Dalam edisi ketiga mereka, ISIS-K menyatakan bahwa fokus bersama pada “perang media sosial” sangat penting untuk maju di medan perang ideologis tetapi juga untuk melawan tarikan dari influencer media sosial yang “mempesona”.

“Perang datang dalam berbagai bentuk dan menargetkan berbagai aspek manusia. Sebuah perang dapat dilakukan secara militer yang menargetkan diri fisik atau dapat dilakukan secara ideologis dengan menargetkan intelek, ”kata artikel itu. “Betapa pentingnya bentrokan fisik, konfrontasi ideologis juga penting jika tidak lebih. Pertempuran fisik dapat hilang bahkan sebelum dimulai jika orang-orang, dalam kasus kami Muslim, dikalahkan atau setidaknya terjebak dalam pertempuran hati dan pikiran.”

“Jihad melawan tentara salib dan sekutu mereka adalah cara terbaik untuk menghalangi mereka. Jihad tidak terbatas pada pertempuran fisik, dan pertempuran dengan lidah sama pentingnya dengan pertempuran fisik, ”lanjut ISIS-K. “Di zaman ini, perang media sosial menjadi sangat penting karena media dan kepribadian media sosial memikat mata orang-orang. Peperangan di medan ini perlu dilakukan untuk menghasut orang-orang beriman dan menyelamatkan umat Islam lainnya dari dampak negatif perang hati dan pikiran yang mempesona.”

Voice of Khurasan pertama kali diterbitkan pada bulan Februari, dengan edisi perdana 37 halaman. Jumlah halaman telah berkurang sejak saat itu, dengan edisi keempat hanya sepanjang 10 halaman dan edisi saat ini sebanyak 19 halaman.

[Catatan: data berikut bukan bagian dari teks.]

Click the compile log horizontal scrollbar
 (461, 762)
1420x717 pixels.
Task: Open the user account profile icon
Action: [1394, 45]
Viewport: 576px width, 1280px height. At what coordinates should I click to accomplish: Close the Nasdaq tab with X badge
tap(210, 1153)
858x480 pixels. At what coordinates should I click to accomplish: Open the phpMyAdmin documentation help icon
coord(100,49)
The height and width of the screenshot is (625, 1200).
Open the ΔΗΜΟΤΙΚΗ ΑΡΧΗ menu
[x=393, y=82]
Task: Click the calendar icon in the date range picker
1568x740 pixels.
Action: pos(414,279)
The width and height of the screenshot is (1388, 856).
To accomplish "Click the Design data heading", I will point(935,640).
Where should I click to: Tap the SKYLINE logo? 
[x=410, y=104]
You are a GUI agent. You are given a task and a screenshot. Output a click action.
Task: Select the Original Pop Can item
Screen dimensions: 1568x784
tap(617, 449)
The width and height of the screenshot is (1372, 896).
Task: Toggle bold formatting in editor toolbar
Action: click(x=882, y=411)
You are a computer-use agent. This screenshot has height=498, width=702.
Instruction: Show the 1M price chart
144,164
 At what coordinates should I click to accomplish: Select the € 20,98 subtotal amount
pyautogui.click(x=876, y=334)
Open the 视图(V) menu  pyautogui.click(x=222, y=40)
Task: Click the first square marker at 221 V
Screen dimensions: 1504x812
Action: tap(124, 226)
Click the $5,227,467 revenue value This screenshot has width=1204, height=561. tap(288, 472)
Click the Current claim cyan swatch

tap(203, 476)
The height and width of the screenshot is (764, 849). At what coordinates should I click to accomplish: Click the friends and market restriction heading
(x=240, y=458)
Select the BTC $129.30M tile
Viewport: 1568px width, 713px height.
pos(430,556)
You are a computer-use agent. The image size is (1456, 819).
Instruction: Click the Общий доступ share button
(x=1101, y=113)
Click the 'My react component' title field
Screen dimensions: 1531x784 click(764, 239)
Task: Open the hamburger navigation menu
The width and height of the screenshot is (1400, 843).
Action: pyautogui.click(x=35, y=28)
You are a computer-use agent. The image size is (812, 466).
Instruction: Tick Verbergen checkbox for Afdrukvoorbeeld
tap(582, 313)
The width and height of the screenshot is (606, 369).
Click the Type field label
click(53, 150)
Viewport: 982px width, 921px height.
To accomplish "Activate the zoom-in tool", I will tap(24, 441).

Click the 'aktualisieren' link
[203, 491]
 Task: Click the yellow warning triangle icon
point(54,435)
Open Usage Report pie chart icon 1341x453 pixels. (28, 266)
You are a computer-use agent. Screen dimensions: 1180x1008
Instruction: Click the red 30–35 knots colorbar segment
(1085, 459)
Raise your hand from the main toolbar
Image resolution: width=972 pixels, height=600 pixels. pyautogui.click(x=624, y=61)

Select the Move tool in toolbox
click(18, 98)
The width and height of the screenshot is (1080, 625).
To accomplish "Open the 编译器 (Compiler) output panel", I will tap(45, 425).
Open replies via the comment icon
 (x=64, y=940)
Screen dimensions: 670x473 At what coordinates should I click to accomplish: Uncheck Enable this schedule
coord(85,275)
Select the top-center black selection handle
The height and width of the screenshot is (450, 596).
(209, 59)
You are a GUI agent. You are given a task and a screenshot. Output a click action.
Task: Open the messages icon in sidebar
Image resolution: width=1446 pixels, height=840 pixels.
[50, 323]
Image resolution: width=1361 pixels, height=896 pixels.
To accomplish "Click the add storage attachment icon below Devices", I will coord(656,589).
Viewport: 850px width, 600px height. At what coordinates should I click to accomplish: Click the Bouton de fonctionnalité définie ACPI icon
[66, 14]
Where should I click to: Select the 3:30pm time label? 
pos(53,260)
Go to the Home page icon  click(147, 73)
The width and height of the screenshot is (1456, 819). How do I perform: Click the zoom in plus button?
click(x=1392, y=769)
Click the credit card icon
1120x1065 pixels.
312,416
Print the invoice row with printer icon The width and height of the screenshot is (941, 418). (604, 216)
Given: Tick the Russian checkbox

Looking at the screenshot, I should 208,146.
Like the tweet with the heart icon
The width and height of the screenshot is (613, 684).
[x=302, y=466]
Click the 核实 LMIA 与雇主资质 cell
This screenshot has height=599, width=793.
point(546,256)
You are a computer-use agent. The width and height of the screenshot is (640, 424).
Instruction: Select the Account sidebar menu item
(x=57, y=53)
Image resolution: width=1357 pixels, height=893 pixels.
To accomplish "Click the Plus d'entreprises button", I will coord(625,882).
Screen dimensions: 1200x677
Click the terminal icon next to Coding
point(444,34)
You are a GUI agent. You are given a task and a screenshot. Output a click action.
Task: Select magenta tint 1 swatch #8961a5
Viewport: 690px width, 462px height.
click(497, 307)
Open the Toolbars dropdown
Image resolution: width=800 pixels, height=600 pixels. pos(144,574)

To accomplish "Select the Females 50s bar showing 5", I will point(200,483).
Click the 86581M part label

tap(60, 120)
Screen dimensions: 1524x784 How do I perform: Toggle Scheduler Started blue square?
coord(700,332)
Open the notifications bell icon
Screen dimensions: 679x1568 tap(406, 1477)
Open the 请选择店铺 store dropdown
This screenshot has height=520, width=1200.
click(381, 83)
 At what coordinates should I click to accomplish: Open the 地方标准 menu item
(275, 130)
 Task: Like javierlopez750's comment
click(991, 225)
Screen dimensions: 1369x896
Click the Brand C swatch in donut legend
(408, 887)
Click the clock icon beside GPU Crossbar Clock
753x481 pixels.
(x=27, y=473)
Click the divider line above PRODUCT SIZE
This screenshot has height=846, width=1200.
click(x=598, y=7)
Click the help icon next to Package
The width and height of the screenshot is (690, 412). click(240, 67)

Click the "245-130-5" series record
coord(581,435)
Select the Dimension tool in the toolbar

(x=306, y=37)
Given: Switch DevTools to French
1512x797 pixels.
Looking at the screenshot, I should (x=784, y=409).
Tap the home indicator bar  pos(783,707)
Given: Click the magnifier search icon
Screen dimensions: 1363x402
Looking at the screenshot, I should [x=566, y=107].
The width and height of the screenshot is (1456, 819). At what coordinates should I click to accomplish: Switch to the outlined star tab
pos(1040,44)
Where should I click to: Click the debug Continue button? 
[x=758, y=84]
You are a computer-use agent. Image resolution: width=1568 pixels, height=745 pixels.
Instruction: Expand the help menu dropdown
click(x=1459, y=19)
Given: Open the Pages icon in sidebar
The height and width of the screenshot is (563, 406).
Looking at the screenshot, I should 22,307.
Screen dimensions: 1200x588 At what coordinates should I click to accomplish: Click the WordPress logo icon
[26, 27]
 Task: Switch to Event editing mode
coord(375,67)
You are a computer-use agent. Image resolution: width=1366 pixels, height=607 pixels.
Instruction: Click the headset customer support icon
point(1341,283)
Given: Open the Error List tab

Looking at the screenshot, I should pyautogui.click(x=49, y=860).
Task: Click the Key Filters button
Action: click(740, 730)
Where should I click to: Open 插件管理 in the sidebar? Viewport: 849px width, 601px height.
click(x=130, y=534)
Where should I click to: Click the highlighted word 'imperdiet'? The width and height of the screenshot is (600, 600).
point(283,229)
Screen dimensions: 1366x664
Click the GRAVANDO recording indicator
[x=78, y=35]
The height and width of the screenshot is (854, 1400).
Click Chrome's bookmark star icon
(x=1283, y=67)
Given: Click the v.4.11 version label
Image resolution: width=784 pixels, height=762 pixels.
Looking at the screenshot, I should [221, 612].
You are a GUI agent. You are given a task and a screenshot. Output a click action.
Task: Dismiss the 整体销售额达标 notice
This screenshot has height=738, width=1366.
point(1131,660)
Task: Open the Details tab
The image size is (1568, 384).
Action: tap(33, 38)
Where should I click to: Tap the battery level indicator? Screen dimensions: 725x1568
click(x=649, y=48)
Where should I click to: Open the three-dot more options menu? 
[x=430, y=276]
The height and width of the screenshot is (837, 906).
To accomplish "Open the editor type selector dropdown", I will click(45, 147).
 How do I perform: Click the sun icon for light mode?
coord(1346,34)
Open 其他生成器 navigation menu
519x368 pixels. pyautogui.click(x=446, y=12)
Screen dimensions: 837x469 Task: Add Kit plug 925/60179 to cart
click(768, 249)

Dalam edisi pertama itu , kelompok tersebut menyatakan bahwa mereka adalah “provinsi terpenting” ISIS setelah Irak dan Suriah. Majalah tersebut melanjutkan narasi lama ISIS bahwa hilangnya kekhalifahan yang diklaim kelompok itu di Irak dan Suriah adalah “sementara,” menambahkan bahwa “meskipun kami kehilangan wilayah Khilafah dan ribuan Mujahidin mati syahid dalam jangka waktu 5 tahun, ada tidak masalah.”

Isu kedua juga mendedikasikan banyak ruang untuk mengkritik Taliban dan berpendapat bahwa “sampai hari ini tidak ada entitas, tidak ada orang yang pernah … mengajukan argumen yang sah terhadap keyakinan Khalifah” sambil mengecam “kebodohan belaka” dari kepemimpinan al-Qaeda. . Majalah itu juga mengangkat merger Hayʼat Tahrir al-Sham di Suriah dan sering menjadi sasaran kemarahan ISIS, pemimpin HTS Abu Mohammad al-Jolani, mengatakan bahwa dia telah “memutuskan kelompoknya dari al-Qaeda, mengganti nama kelompoknya seperti dia berubah. celana dalam dalam upaya untuk melarikan diri dari label terorisme.”

 

Oleh Bridget Johnson (Bridget Johnson is the Managing Editor for Homeland Security Today. A veteran journalist whose news articles and analyses have run in dozens of news outlets across the globe, Bridget first came to Washington to be online editor and a foreign policy writer at The Hill).